All Products
Search
Document Center

E-MapReduce:Accelerate access to OSS or OSS-HDFS by using the transparent caching feature of JindoFSx

Last Updated:Nov 03, 2023

The JindoFSx storage acceleration system provides the transparent caching feature and is compatible with the object storage format of Object Storage Service (OSS) and HDFS. Files are stored as objects in OSS or OSS-HDFS buckets. When you use JindoFSx, frequently accessed objects are cached on local disks to improve the data access efficiency of OSS or OSS-HDFS. JindoFSx allows you to access objects in OSS or OSS-HDFS without the need to convert the object formats. JindoFSx is fully compatible with OSS and OSS-HDFS clients. This way, no modification needs to be made to the way in which jobs access data stored in OSS or OSS-HDFS buckets.

Prerequisites

A cluster of EMR V3.42.0 or a later minor version, or a cluster of EMR V5.6.0 or a later minor version is created in the EMR console, and the JindoData service is selected from the optional services when you create the cluster.
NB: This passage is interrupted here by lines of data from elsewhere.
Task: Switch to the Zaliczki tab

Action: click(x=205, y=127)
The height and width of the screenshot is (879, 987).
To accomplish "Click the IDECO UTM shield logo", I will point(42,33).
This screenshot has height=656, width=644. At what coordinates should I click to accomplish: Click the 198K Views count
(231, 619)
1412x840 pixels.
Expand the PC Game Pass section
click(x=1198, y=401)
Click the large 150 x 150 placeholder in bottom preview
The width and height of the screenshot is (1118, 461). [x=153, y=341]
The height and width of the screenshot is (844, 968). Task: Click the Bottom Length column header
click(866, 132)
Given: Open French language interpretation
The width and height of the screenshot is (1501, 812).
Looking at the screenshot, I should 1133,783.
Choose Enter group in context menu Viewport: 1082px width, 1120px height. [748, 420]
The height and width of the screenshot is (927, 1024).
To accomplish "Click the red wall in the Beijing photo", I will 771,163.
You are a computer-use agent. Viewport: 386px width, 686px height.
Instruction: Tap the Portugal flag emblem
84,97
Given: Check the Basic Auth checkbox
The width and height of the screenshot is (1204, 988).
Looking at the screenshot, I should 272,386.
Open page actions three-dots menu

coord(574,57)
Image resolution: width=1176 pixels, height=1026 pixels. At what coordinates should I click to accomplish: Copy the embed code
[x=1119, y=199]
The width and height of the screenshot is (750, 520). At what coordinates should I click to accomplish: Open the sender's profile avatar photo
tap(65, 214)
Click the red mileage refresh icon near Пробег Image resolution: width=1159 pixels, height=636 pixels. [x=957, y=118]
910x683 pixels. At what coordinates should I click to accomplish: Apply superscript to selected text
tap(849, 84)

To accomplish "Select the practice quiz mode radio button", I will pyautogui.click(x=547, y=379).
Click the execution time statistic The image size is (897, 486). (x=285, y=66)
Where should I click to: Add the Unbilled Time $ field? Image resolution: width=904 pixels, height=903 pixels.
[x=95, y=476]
For more information, see Create a cluster.

Limits

Only clusters of EMR V3.42.0 or a later minor version and clusters of EMR V5.6.0 or a later minor version support this feature.

Procedure

Note

In this topic, a cluster of EMR V3.42.0 is used.

  1. Step 1: Configure an AccessKey pair

  2. Step 2: Configure JindoSDK

  3. Step 3: Control disk space usage

Step 1: Configure an AccessKey pair

  1. Go to the common tab of the JindoData service.

    1. Log on to the EMR console. In the left-side navigation pane, click EMR on ECS.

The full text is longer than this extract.